Topics in theoretical astrophysics

Abstract

This thesis presents a study of various interesting problems in theoretical astrophysics, including gravitational wave astronomy, gamma ray bursts and cosmology. Chapters 2, 3 and 4 explore prospects for detecting gravitational waves from stellar-mass compact objects spiraling into intermediate-mass black holes with ground-based observatories. It is shown in chapter 2 that if the central body is not a BH but its metric is stationary, axisymmetric, reflection symmetric and asymptotically flat, then the waves will likely be triperiodic, as for a BH. Chapters 3 and 4 show that the evolutions of the waves' three fundamental frequencies and of the complex amplitudes of their spectral components encode (in principle) details of the central body's metric, the energy and angular momentum exchange between the central body and the orbit, and the time-evolving orbital elements. Chapter 5 studies a local readout method to enhance the low frequency sensitivity of detuned signal-recycling interferometers. We provide both the results of improvement in quantum noise and the implementation details in Advanced LIGO. Chapter 6 applies and generalizes causal Wiener filter to data analysis in macroscopic quantum mechanical experiments.

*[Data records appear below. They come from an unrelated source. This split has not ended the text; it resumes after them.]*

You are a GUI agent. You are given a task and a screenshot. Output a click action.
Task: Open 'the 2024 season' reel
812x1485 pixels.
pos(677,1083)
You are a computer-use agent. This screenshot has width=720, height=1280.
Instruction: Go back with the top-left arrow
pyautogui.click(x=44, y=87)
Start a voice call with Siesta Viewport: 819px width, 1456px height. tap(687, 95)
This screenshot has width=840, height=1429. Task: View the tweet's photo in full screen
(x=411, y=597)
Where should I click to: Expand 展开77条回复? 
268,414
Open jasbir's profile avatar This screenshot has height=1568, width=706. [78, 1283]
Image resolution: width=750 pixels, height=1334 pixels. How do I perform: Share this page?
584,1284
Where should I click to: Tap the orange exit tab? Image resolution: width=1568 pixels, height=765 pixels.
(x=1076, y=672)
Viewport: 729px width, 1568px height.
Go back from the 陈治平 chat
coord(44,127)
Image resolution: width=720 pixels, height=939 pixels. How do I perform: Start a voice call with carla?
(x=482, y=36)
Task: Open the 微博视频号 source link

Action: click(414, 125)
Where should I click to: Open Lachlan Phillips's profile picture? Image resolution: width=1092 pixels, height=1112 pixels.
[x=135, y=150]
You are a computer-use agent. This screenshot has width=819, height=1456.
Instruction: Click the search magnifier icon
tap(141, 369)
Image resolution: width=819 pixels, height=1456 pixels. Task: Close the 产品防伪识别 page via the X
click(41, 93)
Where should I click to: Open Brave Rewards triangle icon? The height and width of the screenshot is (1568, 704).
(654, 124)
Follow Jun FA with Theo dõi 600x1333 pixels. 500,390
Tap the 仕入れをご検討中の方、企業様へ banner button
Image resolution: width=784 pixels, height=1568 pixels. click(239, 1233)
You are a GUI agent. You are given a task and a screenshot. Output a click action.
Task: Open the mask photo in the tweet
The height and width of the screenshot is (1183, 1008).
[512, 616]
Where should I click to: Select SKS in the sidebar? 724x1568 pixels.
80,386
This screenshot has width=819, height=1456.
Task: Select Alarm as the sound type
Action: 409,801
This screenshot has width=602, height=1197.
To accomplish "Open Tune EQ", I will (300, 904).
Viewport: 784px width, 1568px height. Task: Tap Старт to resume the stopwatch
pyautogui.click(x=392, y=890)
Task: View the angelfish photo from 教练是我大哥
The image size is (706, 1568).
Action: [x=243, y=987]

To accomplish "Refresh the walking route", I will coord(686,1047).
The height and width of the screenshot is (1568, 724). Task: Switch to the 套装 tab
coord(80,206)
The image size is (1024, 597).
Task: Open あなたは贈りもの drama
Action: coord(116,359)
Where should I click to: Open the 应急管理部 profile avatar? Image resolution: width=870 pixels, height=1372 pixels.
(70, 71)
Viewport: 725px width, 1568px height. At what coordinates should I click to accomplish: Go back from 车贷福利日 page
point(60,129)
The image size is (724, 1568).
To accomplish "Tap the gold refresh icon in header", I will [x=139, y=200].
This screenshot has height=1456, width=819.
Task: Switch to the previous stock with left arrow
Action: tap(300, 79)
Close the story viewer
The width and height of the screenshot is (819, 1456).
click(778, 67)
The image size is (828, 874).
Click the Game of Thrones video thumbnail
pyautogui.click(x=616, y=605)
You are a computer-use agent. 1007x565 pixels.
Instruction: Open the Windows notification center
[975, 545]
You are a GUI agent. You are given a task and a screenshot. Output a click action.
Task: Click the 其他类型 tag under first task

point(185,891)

With the causal Wiener filter method, we demonstrate that in theory we can put the test masses in the interferometer to its quantum mechanical ground states. Chapter 7 presents some analytical solutions for expanding fireballs, the common theoretical model for gamma ray bursts and soft gamma ray repeaters. We apply our results to SGR 1806-20 and rediscover the mismatch between the model and the afterglow observations. Chapter 8 discusses the reconstruction of the scalar-field potential of the dark energy. We advocate direct reconstruction of the scalar field potential as a way to minimize prior assumptions on the shape, and thus minimize the introduction of bias in the derived potential. Chapter 9 discusses gravitational lensing modifications to cosmic microwave background anisotropies and polarization, produced by a stochastic background of primordial gravitational waves between us and the last scattering surface. Chapter 10 calculates the non-Gaussian covariance of CMB B-modes of polarization.